# TASKS FOR THIS EXERCISE:
(A) Answer these from the worked circle problem:
(i) What is the radius of the given circle?
(ii) Which number is added for the x terms and again for the y terms when the squares are completed?
(iii) Which letters name the coordinates of the variable circle's center?
(B) Write the next part of the worked solution about circles that touch the given circle externally and touch the x-axis, picking up after its last sentence.

# DOCUMENT SEGMENT:
============

The centres of those circles which touch the circle, $$x^2 + y^2 - 8x - 8y - 4 = 0$$, externally and also touch the x-axis, lie on

We consider the fixed circle whose equation is $$x^{2}+y^{2}-8x-8y-4=0.$$

First we rewrite this equation in standard form. We group the $$x$$ and $$y$$ terms and complete the squares:

$$x^{2}-8x+y^{2}-8y=4$$

$$x^{2}-8x+16+y^{2}-8y+16=4+16+16$$

$$(x-4)^{2}+(y-4)^{2}=36.$$

Hence the centre of the given circle is $$(4,\,4)$$ and its radius is $$R=6.$$

Now let $$C(h,k)$$ be the centre of a variable circle that satisfies the two required conditions.

============

# RECORDED DATA:
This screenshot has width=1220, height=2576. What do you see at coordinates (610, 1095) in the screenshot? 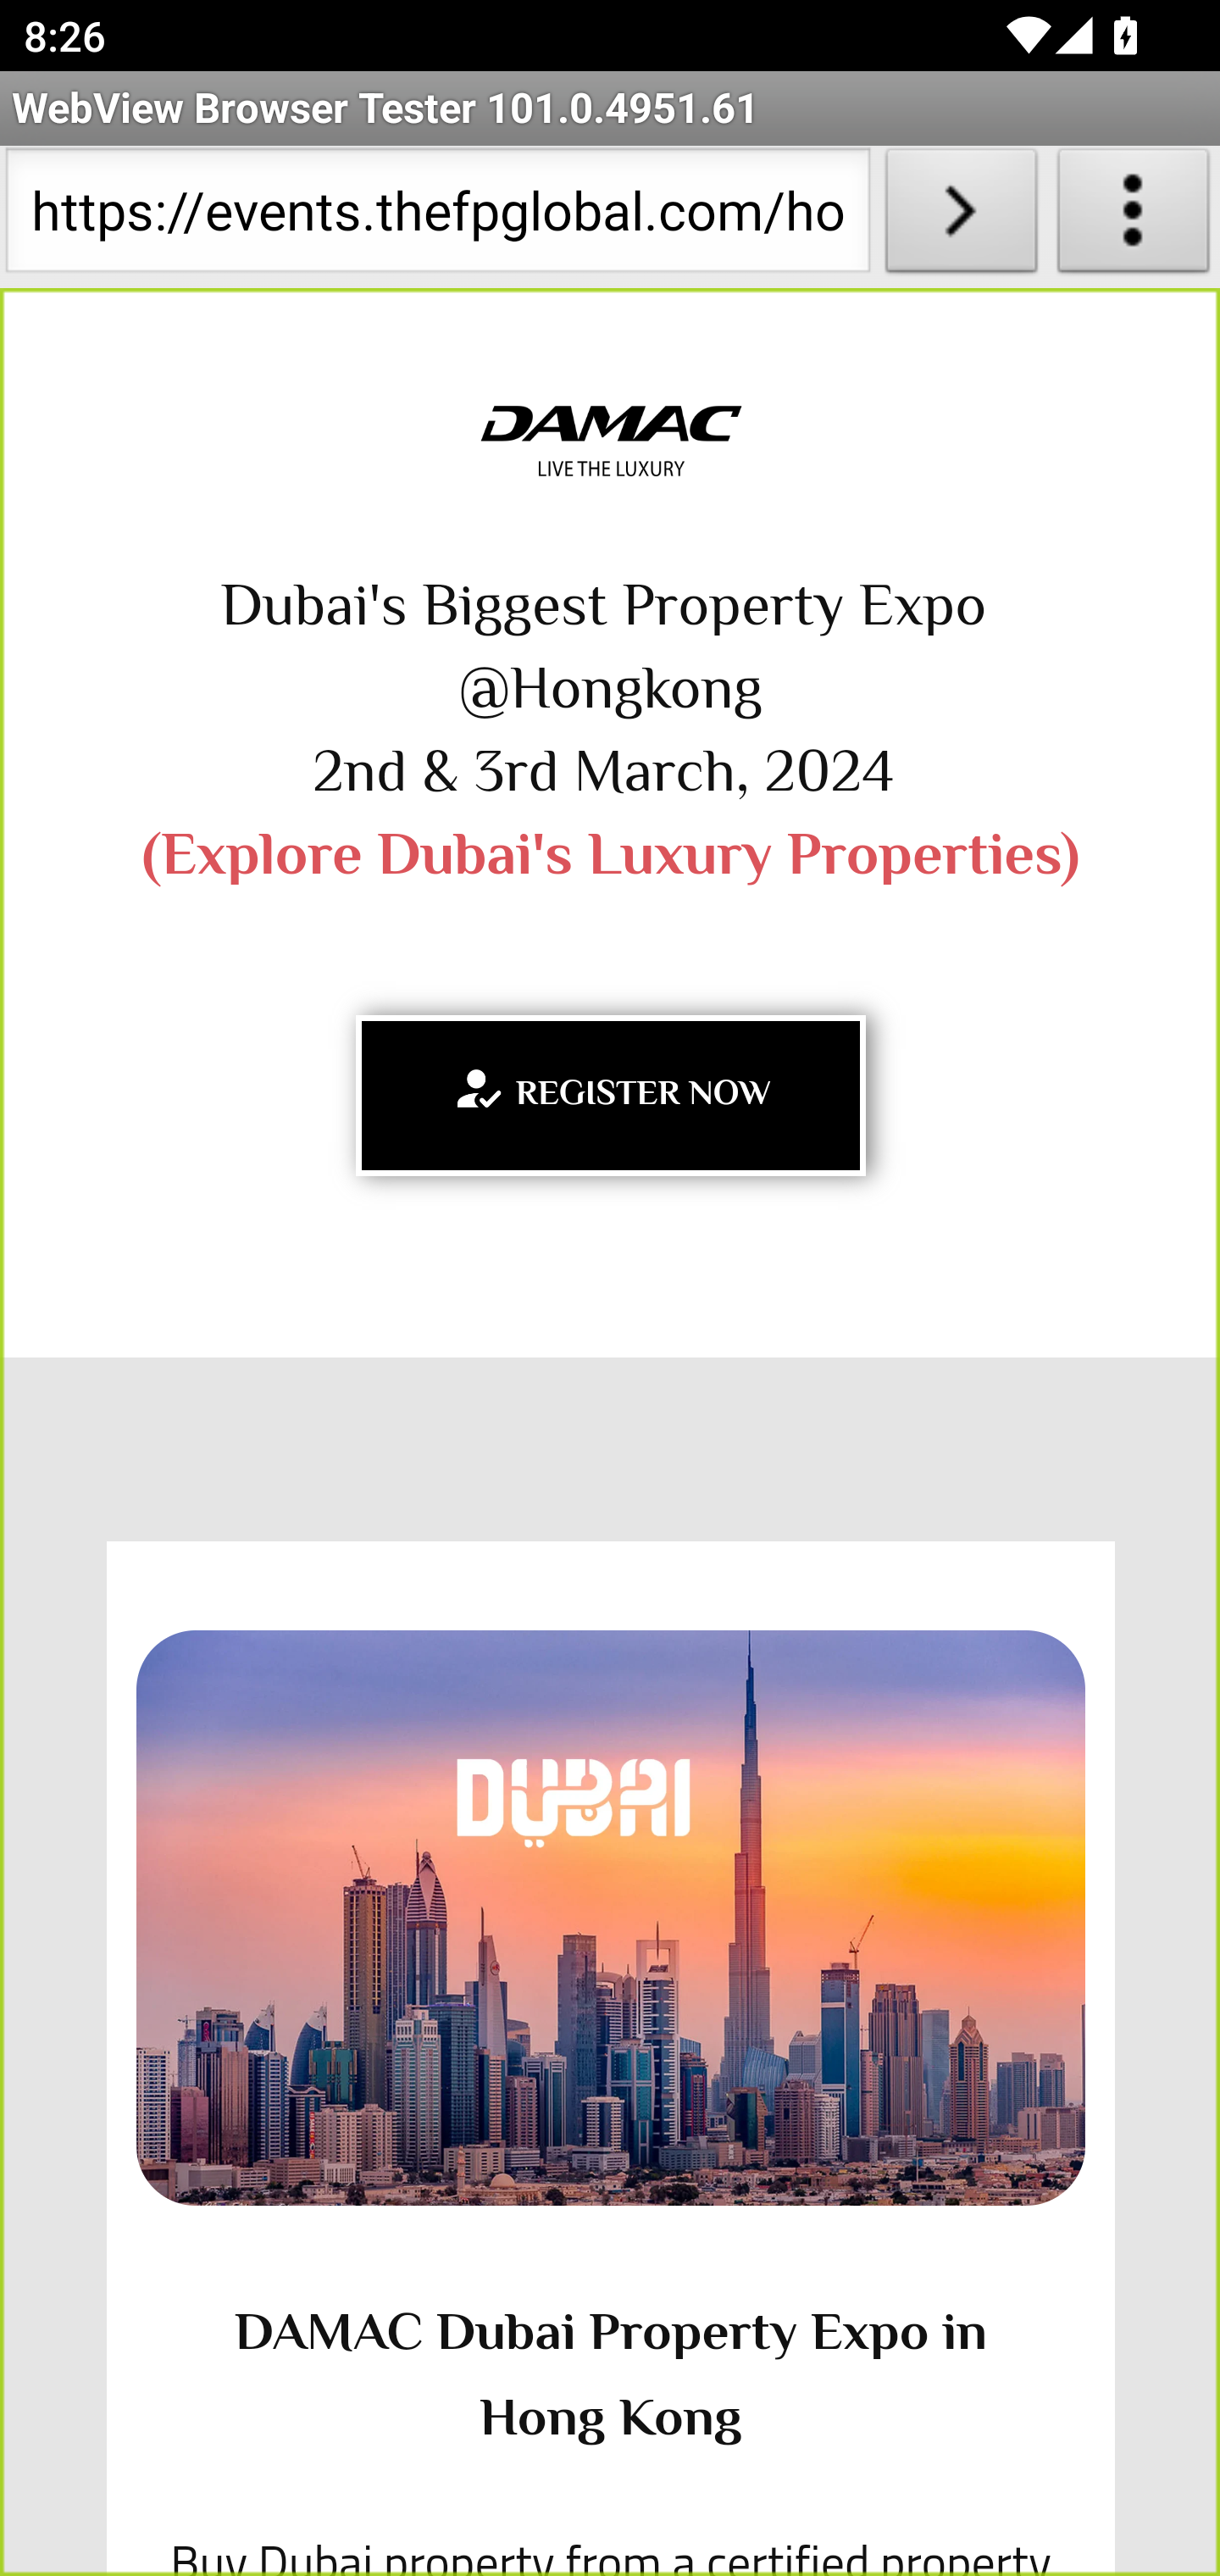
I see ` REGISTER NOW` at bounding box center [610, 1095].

============

# EXPECTED OUTPUTS:
(A)
(i) 6
(ii) 16
(iii) h and k

(B)
Condition 1 - Touching the x-axis. A circle with centre $$(h,k)$$ touches the x-axis if the perpendicular distance of its centre from the x-axis equals its radius. The distance of $$(h,k)$$ from the x-axis $$y=0$$ is $$|k|.$$ Because we are interested in the circle lying above the x-axis, we have $$k>0$$, and therefore the radius of the variable circle is $$r=k.$$

Condition 2 - Touching the fixed circle externally. The distance between the centres equals the sum of the radii. Using the distance formula,

$$\sqrt{(h-4)^{2}+(k-4)^{2}} = r+R \;=\; k+6.$$

We square both sides to eliminate the square root:

$$(h-4)^{2}+(k-4)^{2} = (k+6)^{2}.$$

We now expand each bracket.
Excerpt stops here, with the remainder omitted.